## begin Selection

Cormac Weldon and Chris Kent managers of Artemis Funds (Lux) – US Select, report on the fund over the quarter to 30 June 2024 and the outlook.

Source for all information: Artemis as at 30 June 2024 unless otherwise stated.

Artemis Funds (Lux) - US Select is an actively managed fund. The fund invests principally in equities of companies that are listed, headquartered or that exercise the predominant part of their economic activities in the USA. Its objective is to increase the value of shareholders’ investments primarily through capital growth

Review Q2 2024

The quarter started with a degree of fear around inflation and its persistence, with March data being released in April showing the third consecutive month of +0.4% growth in core CPI. We also saw the ISM manufacturing index returning to expansion territory and the non-farms payroll showing robust jobs growth, forcing the Federal Reserve to delay the prospect of rate cuts to later into the year. May proved to be a more supportive month from a macro perspective. Federal Reserve Chair Jerome Powell dismissed the notion that further rate hikes were on the table and core CPI came in cooler than previous months. There was also some easing in the geopolitical situation in the Middle East which to a degree calmed markets. June ushered in a series of rate cuts by other central banks, namely the ECB and the Bank of Canada. While the Federal Reserve stood firm, the market became increasingly confident that there would be one cut before year end. This notion was given further support when CPI came in at its slowest growth rate since August 2021.

## end Selection
## begin Material shown

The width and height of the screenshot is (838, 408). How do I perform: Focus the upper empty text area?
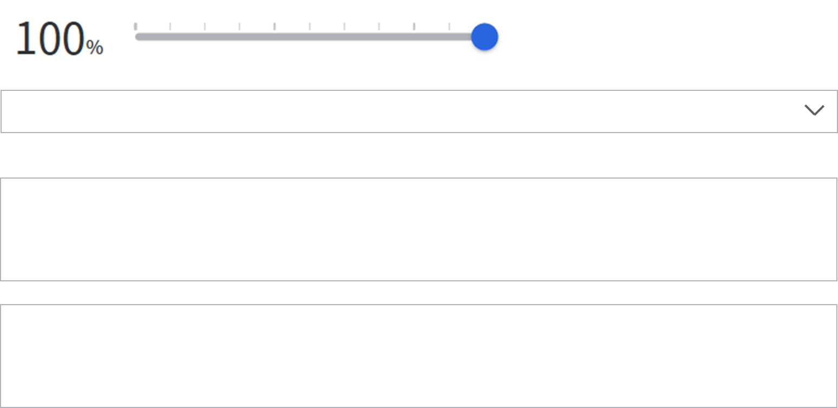tap(418, 229)
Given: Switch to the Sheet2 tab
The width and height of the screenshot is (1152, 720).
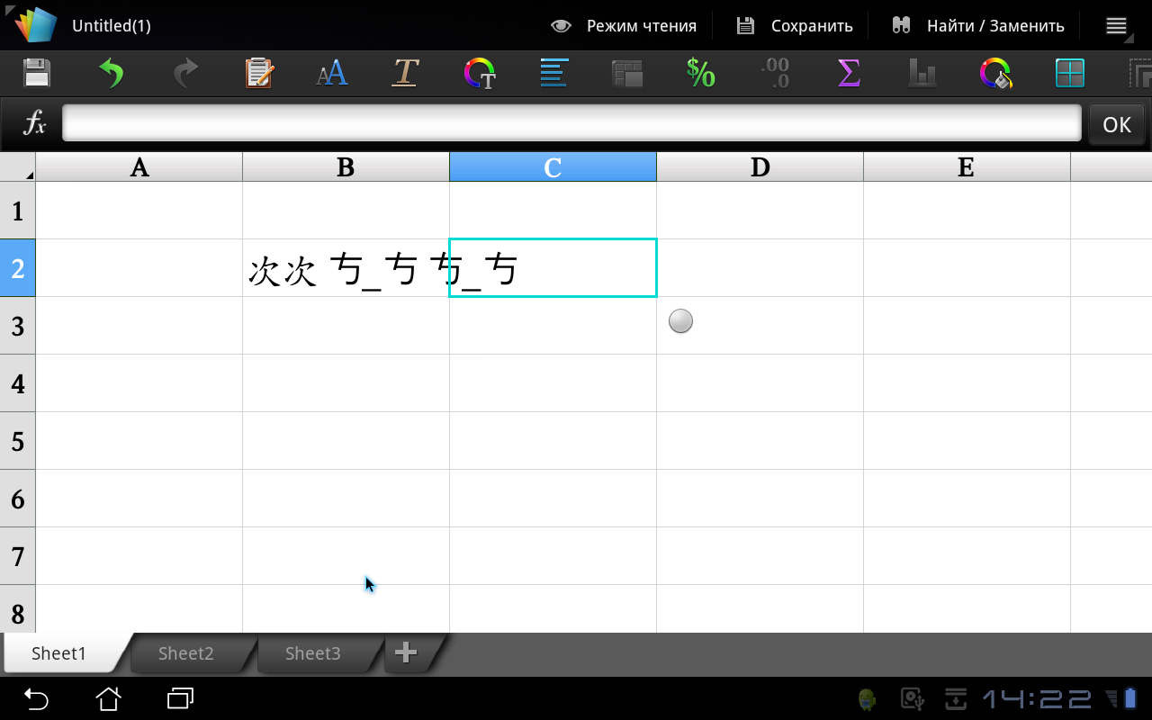Looking at the screenshot, I should [186, 653].
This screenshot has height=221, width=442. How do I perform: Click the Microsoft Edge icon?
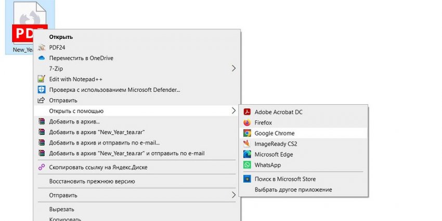pyautogui.click(x=247, y=155)
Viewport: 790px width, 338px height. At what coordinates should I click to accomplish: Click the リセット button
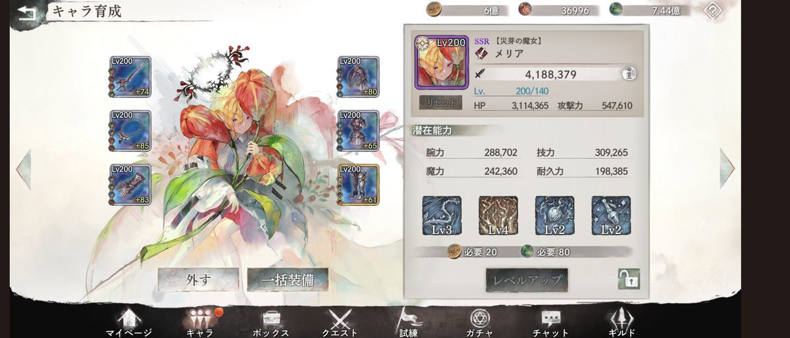(x=440, y=103)
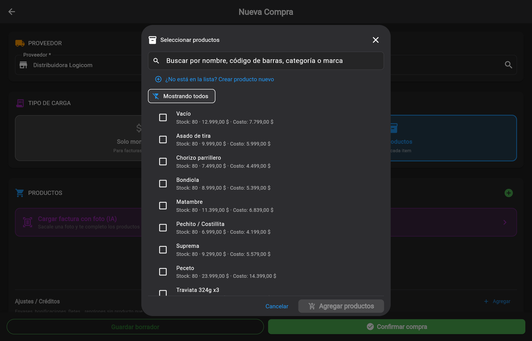This screenshot has height=341, width=532.
Task: Add product with green plus icon
Action: click(508, 193)
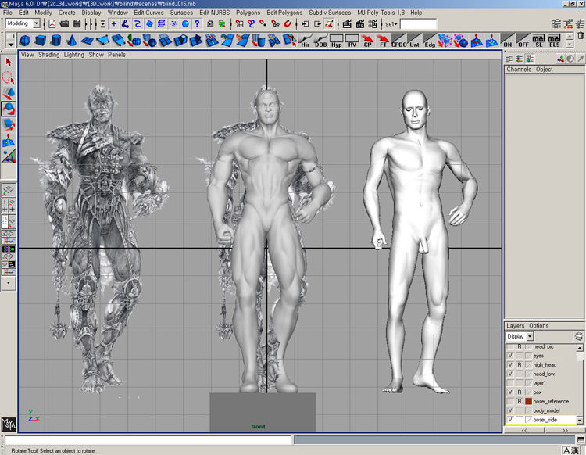Select the arrow Select tool
This screenshot has height=455, width=586.
pos(9,62)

## end Material shown

To-do list -
(a) Could you render the records from the line with "This screenshot has height=221, width=442." to the line with "pyautogui.click(x=247, y=155)" as a JSON list of strings, one per line, with blank lines and pictures left out?
(b) Can you finish out the next part of the US Select fund's quarterly review, picking up after its final sentence?

Responses per task -
(a)
[
  "This screenshot has height=221, width=442. How do I perform: Click the Microsoft Edge icon?",
  "pyautogui.click(x=247, y=155)"
]

(b)
Mega cap tech continues to dominate

Markets as one might expect tracked expectations around rate cuts. April was a weak month for the S&P 500 but through May and June the index made up lost ground, returning 4.3% (in US dollar terms) over the quarter. A common theme over the past year has been how dominant the index’s largest constituents have been and there was no change over Q2. From a sector perspective, dispersion was particularly pronounced. Technology led the way, with communication services and utilities following. Laggards were materials and industrials.

The fund underperformed the index over the quarter returning 2.3% vs. the S&P 500's 4.3% although year to date the fund is comfortably ahead of the index and the peer group, returning 19.3% vs. 15.3% (in US dollar terms).


Three months Six months One year Three years Five years
Artemis Funds (Lux) – US Select 2.3% 19.3% 32.0% 23.8% 85.5%
S&P 500 4.3% 15.3% 24.6% 33.1% 101.5%
IA US Large Cap Growth Average
4.7%  13.9%  24.1%  10.8%  82.1% 
Past performance is not a guide to the future. Source: Lipper Limited/Artemis as at 30 June for class I accumulation USD. All figures show total returns with dividends and/or income reinvested, net of all charges. Performance does not take account of any costs incurred when investors buy or sell the fund.

Returns may vary as a result of currency fluctuations if the investor's currency is different to that of the class.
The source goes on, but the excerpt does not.